## Passage
----------------------------------------

They have been taking greater and greater risks, jumping on to trains from bridges or running along the tracks leading down the tunnel.
Sneaking past security
The tunnel, also known as the Channel Tunnel, is the second-longest undersea tunnel in the world after Japan's Seikan Tunnel and carries high-speed passenger railway services, vehicle transport and international freight trains.
Most migrants who get to Britain find some way to ride either a freight train or a Eurostar passenger train.
Though these facilities are fenced, airtight security is deemed impossible as refugees even jump from bridges on to moving trains.
In several incidents people are injured while attempting the crossing. Others tamper with railway equipment, causing delays and damage that require repairs.
Eurotunnel says it has lost up to £5 million a month because of the problem.
By 1997, the problem had already attracted international press attention and the French Red Cross opened a refugee centre at Sangatte.
The camp was opened in September 1999 after a few hundred illegal immigrants trying to make the crossing were found sleeping without food or shelter in fields or beside roads.
The camp was opened in a Eurotunnel warehouse that had housed construction materials and supplies during the building of the tunnel.
It attracted thousands of immigrants from all over the world.
The camp became something of a magnet for illegal migrants, a place to get a bed, three meals a day and the latest information on the best routes across the Channel.
By 2002, it housed up to 1,500 persons at a time, most of them trying to get to the United Kingdom. Illegal immigrants from countries such as Iraq, Afghanistan, Sudan streamed out of the camp every night towards the tunnel.
Local police said migrants were responsible for many “urban disturbances'' and that they were facing difficulties in coping with the growing menace.
Politicians have lobbied for the seemingly notorious centre at Sangatte to be closed because it acted as a kind of departure lounge for illegal immigration into England.
In 2002, it was shut down by the French government. And the security around the tunnel was beefed up.
A double fence was built at a cost of £5 million. Eurotunnel, which has put about 23 kilometres of razor wire around its 1,250-acre compound, began carrying out carbon dioxide checks on all lorries. Other measures included CCTV cameras and increased 24-hour police patrols.
Complex problem
These measures did reduce the number of refugees reaching Britain but it hasn't solved the problem.

----------------------------------------

## Recorded information
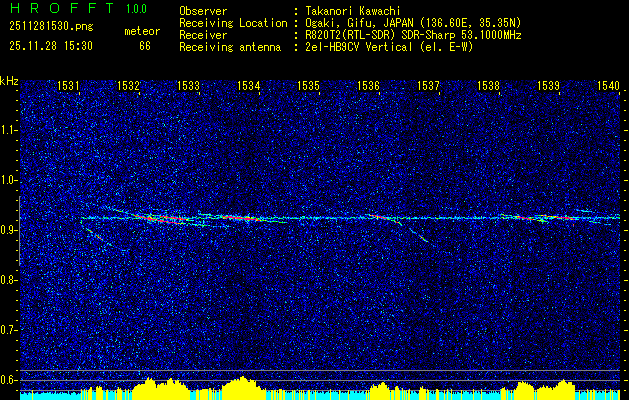Jump to the 1533 time marker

----------------------------------------

## Task to carry out
Continue the passage about migrants crossing through the Channel Tunnel, starting after its final sentence.

## Result
Despite the strict security and closing down of the Sangatte camp in 2002, many immigrants today try to get through the tunnel almost every day, undeterred by the dangers.
“In fact, the closing of Sangatte has only increased the geographic spread of migrants,'' an aid worker in Calais said.
“Earlier they were confined to Sangatte and were easier to control, but now they've spread to all over northern France.''
Sarkozy has pledged that another Sangatte will not be built and has reacted to the refugee problem with increasingly heavy-handed policing.
However, despite the policing, the dangerous game for a good life begins after dark every day for refugees such as Ahmad.
Two months ago, he nearly fell off a fast-moving freight train headed for England.
A sharp pain still wrenches his leg every time he tries to sprint.
But he says his cousin, also from Helmand, managed to sneak into England three months ago, clinging to the axle connecting the rear wheels of a truck.
“Inshallah, I will also manage to go there some day,'' he says.
A local NGO feeds Ahmad and other migrants twice a day, bathes him once a week and regularly counsels him but he hasn't changed his mind about trying to cross over to England.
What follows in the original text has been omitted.